EXCERPT TO READ

# Guess the country - Devinez le pays - Adivinad el país - 猜猜是哪个国家



## brisavoine (Mar 19, 2006)

Can you guess in which country this picture was taken? Only one guess per post please, and one post per person per day.

SCROLL>>>


----------



## gonzo (Jul 30, 2006)

Greece?

..this game will be slow I think, especially if it's a difficult pic.


----------



## romanyo (Jun 14, 2008)

Algeria?  i don't know


----------



## brisavoine (Mar 19, 2006)

You guys have ever seen large coastal plains in Greece and Algeria with no human population at all?? In Algeria in particular, a coastal plain like that would be very densely inhabited.

So no, neither Greece nor Algeria. 


gonzo said:


> ..this game will be slow I think, especially if it's a difficult pic.


I'll post other pics of the country if people don't find.


----------



## dutchmaster (May 23, 2007)

Australia?


----------



## wyqtor (Jan 15, 2007)

Morocco? Libya?


----------



## siamu maharaj (Jun 19, 2006)

Australia


----------



## Alterlee (Jan 30, 2007)

Jordan or Israel?


----------



## brisavoine (Mar 19, 2006)

None of the coutries mentioned, although Australia was indeed an obvious candidate given the look of that coastal plain, but it's not Australia.

PS: One guess per post. One post per day per person.


----------



## brisavoine (Mar 19, 2006)

Two other pics of the mysterious country to help you guess. It really is the same country as in my first post!


----------



## desertpunk (Oct 12, 2009)

Pakistan?


----------



## aghiles11 (Mar 30, 2009)

Vietnam ??


----------



## brisavoine (Mar 19, 2006)

Neither Pakistan nor Vietnam.


----------



## aghiles11 (Mar 30, 2009)

Thailande????????


----------



## dutchmaster (May 23, 2007)

WHAT TO WORK ON
(a) Retype the guess-the-country thread from "You guys have" to "Greece nor Algeria.".
(b) Answer these questions using the guess-the-country thread:
(i) How many guesses per post does the opening post allow?
(ii) Which country does brisavoine call an obvious candidate given the look of the coastal plain?
(iii) What does brisavoine say will happen if people don't find the country?

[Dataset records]
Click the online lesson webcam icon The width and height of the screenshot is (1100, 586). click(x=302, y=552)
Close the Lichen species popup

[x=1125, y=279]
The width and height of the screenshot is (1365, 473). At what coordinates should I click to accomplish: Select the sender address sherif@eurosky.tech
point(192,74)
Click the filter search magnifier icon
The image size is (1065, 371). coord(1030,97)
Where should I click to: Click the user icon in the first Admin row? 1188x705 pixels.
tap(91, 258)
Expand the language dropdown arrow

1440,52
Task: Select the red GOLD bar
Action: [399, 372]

EXERCISE SOLUTIONS
(a)
You guys have ever seen large coastal plains in Greece and Algeria with no human population at all?? In Algeria in particular, a coastal plain like that would be very densely inhabited.

So no, neither Greece nor Algeria.

(b)
(i) One guess per post.
(ii) Australia.
(iii) Other pictures of the country will be posted.